We talked to her a little bit but being that she was relaxed, quiet and behaving, let her be thinking she'd be out shortly anyways.

Another 45 minutes later I snuck upstairs to check on what would have to be my now sleeping child.

Instead, I found a daughter still diligently turning the pages, even as her eyes were heavy and tired.

And I did what I always said I'd never do . . .

I took my daughter's books and told her she had to go to bed now.

Since then, on numerous occasions, Ryan and I have put Ava to bed at night or for a nap, only to check on her much later to find her asleep and surrounded by piles of books . . .that hadn't been there when she'd been put to bed.

It seems the book bug has struck and stayed.

This is one habit this mommy doesn't find irritating.
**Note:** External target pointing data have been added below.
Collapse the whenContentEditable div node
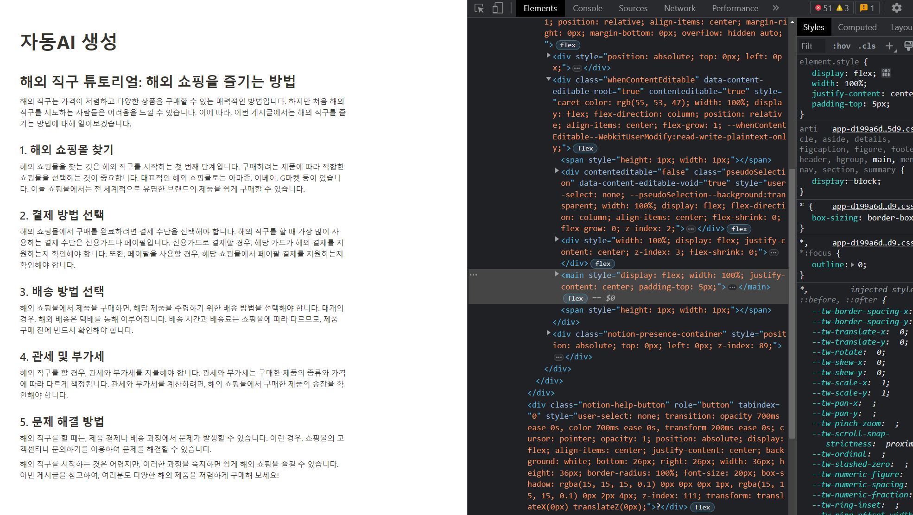The image size is (913, 515). pyautogui.click(x=549, y=79)
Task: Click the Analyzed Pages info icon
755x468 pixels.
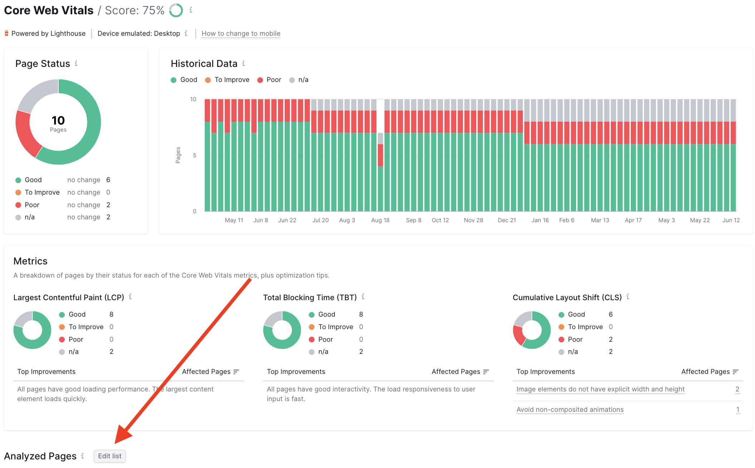Action: [83, 456]
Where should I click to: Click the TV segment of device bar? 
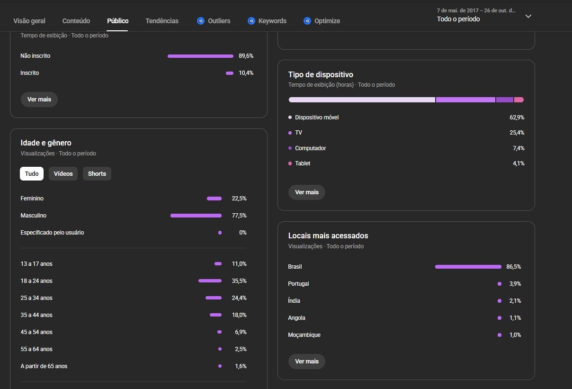(x=465, y=100)
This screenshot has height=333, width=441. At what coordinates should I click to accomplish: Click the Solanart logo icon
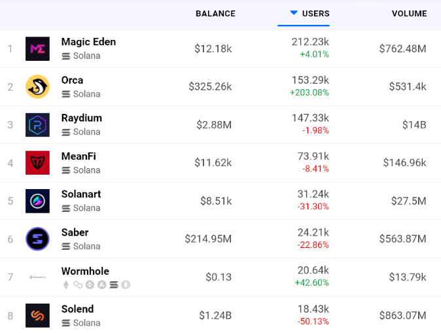click(x=37, y=201)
In fact, I find it pretty cute.

Keep reading little girl.

baby loves . . .

Because I seem to find my days are often passed before I get a blog post done, here some recent snapshots of our little girls. They seem to change so much by the day and just keep getting more and more fun - smiles easily abound from both to anyone who'll stop and show a little love. They're sleeping about 6 - 6 1/2 hours a night which finally allows mommy to get a somewhat refreshing stretch of sleep - YEAH! : )

SO here's some fun pictures from earlier today - you'll quickly understand why I pay to have someone take pictures for me! Despite my lack of photography skills, I still think they're pretty perfectly sweet.

Kate (left) and Olivia (right)
Some cheese from Olivia

Kate talking to Mommy

How about some extra cheese from Olivia (ignore the spit up on sleeper : ) )


The girls were 2 months old this past saturday, the 3rd!
We had their appt last thursday:
Kate: 9 lb 0 oz
Olivia: 8 lb 11 oz
The Doctor was extremely pleased with their growth. He still charts them at their adjusted age (which was 5 weeks then) and both girls found themselves around the 20th/25th percentiles in all areas of growths - looks like mommy's genes might be playing a slightly larger role this time around (Ava's always been around the 75% percentile). It'll be neat to see as they continue to grow. We just praise God for two healthy and happy little girls.